RAW RECORDS:
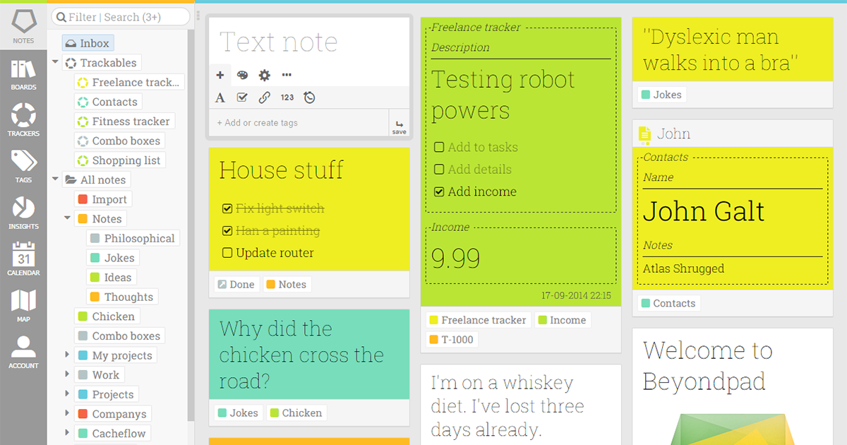The image size is (847, 445).
Task: Open the note settings gear
Action: [264, 75]
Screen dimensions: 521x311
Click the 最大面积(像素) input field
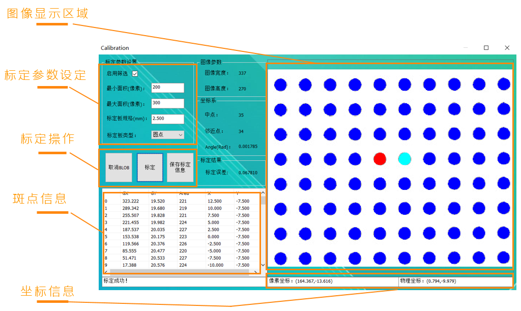(167, 103)
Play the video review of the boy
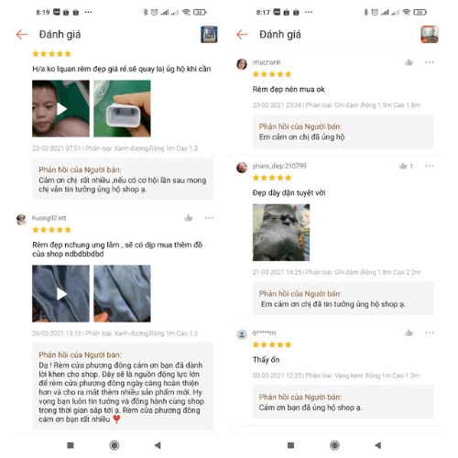This screenshot has width=458, height=458. pos(60,108)
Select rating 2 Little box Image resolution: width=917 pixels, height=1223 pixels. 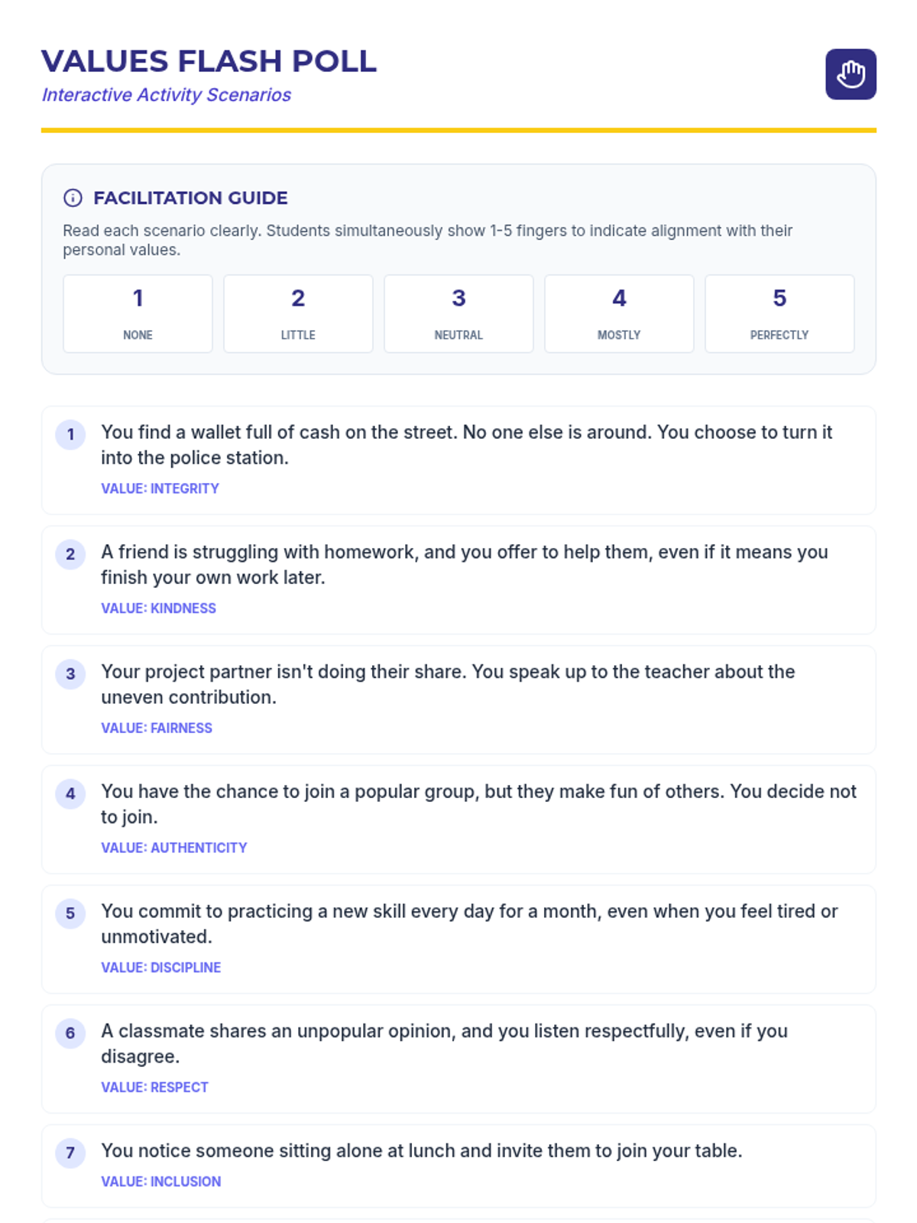(x=298, y=313)
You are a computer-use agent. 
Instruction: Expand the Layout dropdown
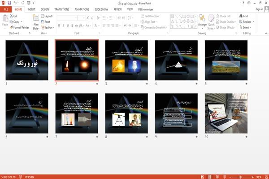[48, 16]
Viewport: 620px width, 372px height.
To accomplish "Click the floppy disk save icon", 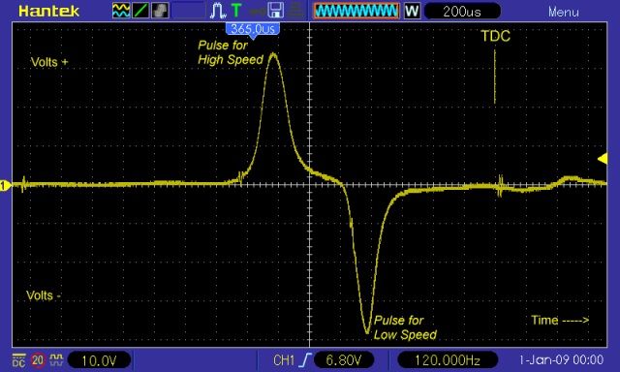I will [x=275, y=11].
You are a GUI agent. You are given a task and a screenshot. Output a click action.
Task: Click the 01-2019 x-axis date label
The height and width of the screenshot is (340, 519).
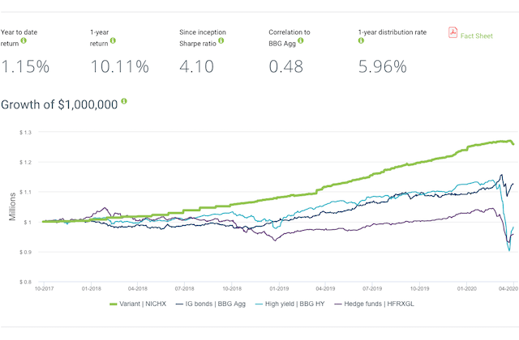pos(278,288)
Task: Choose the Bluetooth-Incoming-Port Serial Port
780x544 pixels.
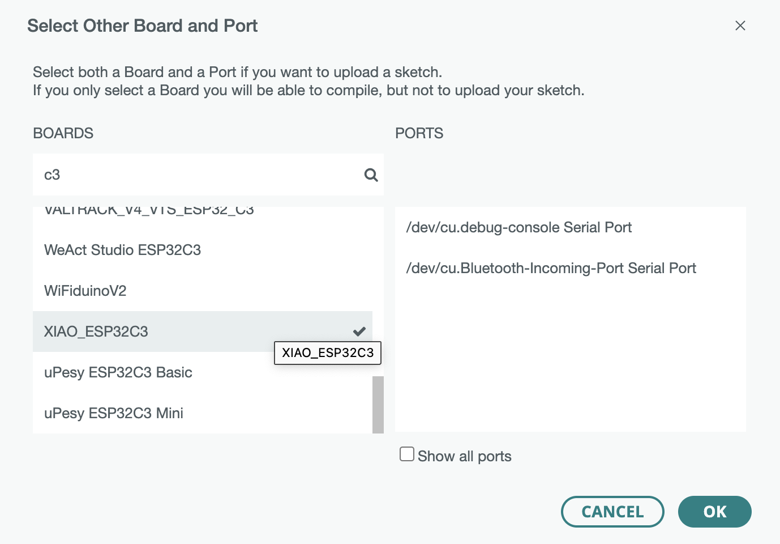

THE EXERCISE:
Could you swap "screenshot" for "screen capture" in the rows starting with the line that contains "You are a GUI" and going on through the end of the rows, changing nothing else? Give only those rows back, and leave the pictures out of your answer.

ANSWER TO THIS EXERCISE:
You are a GUI agent. You are given a task and a screen capture. Output a click action.
Task: Click the 01-2019 x-axis date label
The height and width of the screen capture is (340, 519).
pos(278,288)
Task: Choose the Bluetooth-Incoming-Port Serial Port
780x544 pixels.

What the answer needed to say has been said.